2017-06-06 Thread Alberto Valverde
Hi,

I've finally managed to upgrade all the dependencies of the proprietary app
I mentioned some days ago in this list and there are good and bad
differences I've noticed between 8.0.2 that I'd like to share.

The bad
---

* An optimized cold build (-O2)  is about 3 times slower (~53s vs. ~2m55s)
and consumes more memory (~2Gb vs. ~7Gb) at it's peak.

The good
-

* An un-optimized cold build (-O0) takes about the same time (~21s, phew!
:) It's maybe even slightly faster with 8.2 (too few and badly taken
measurements to really know, though)
* The optimized executable is slightly faster and allocates less memory.
For this app it makes up for the performance regression of the optimized
build (which is almost always done by CI), IMHO.

I did only a couple of runs and only wrote down [1] the last run results
(which were similar to the previous results) so take these observations
with a grain of salt (except maybe the optimized build slowdown, which
doesn't have much margin for variance to be skewing the results). I also
measured the peak memory usage by observing "top".

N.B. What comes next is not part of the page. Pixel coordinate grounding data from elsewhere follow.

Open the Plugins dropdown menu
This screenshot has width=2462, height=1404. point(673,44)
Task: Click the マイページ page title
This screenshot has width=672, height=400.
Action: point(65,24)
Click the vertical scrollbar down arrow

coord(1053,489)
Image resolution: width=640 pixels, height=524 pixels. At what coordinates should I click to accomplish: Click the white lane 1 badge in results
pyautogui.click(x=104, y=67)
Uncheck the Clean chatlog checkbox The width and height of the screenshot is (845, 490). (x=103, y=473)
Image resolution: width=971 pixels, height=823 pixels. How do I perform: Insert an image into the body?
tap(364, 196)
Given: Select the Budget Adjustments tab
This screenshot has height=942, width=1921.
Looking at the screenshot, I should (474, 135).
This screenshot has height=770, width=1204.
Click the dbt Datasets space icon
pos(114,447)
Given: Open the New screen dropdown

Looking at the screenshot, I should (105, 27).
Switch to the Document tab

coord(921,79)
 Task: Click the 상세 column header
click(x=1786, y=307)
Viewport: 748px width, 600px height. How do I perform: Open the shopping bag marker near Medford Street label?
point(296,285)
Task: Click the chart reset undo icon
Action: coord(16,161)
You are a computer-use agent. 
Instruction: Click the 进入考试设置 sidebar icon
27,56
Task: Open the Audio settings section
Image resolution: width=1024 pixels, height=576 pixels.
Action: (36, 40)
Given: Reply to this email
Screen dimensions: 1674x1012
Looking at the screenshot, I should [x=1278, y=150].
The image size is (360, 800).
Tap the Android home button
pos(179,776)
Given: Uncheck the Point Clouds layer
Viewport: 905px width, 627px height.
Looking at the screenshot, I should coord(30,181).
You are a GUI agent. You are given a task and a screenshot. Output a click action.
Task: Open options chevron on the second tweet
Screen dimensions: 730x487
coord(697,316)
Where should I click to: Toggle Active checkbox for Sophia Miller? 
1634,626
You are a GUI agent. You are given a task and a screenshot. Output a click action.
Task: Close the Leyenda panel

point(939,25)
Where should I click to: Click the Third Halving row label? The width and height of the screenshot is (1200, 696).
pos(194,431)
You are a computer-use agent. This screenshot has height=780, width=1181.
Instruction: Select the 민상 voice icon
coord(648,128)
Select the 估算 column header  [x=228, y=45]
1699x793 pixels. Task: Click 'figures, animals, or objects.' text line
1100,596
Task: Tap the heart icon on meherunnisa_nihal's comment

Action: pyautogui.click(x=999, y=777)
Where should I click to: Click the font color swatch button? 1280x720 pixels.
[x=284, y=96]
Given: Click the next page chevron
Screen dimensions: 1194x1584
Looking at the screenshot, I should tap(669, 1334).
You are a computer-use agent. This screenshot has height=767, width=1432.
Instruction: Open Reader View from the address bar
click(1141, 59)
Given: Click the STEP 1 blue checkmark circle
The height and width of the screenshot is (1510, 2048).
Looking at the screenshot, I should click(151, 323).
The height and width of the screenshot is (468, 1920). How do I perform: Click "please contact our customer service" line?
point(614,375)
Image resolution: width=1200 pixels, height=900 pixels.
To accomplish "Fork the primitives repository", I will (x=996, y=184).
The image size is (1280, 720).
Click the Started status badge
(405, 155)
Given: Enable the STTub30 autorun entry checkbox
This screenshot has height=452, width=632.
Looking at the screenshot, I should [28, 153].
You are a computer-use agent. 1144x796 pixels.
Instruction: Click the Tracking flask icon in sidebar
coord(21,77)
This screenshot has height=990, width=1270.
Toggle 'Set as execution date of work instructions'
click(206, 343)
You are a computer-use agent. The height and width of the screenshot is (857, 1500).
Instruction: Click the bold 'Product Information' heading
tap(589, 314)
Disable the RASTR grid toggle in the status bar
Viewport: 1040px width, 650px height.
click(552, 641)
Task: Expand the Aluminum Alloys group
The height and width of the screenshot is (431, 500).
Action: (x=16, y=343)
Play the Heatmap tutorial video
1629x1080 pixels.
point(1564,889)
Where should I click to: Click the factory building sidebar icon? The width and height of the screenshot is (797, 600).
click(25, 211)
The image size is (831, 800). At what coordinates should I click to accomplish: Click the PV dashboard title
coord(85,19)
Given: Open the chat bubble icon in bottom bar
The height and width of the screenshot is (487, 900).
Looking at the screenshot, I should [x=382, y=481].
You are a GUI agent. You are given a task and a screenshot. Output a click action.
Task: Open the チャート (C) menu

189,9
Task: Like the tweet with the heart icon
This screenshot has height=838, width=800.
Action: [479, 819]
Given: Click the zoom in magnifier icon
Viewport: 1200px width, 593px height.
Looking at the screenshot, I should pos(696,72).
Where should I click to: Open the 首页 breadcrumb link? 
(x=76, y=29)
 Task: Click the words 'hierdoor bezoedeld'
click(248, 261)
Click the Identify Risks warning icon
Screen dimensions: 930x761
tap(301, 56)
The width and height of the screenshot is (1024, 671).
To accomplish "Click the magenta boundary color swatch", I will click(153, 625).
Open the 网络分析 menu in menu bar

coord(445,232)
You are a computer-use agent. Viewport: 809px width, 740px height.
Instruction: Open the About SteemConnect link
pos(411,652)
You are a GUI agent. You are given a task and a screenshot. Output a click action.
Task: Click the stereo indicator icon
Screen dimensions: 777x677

In case gives a clue: The app is a multi-threaded 2D spread simulator which
deals with many mmapped Storable mutable vectors and has been pretty
optimized for countless hours (I mean by this that it has (too) many INLINE
pragmas. Mostly on polymorphic functions to aid in their specialization). I
think some of this information can be deduced from the results I'm linking
at the footer. I believe the INLINEs are playing a big part of the slowdown
since the slowest modules to compile are the "Main" ones which put
everything together, along with the typical lens-th-heavy "Types" ones.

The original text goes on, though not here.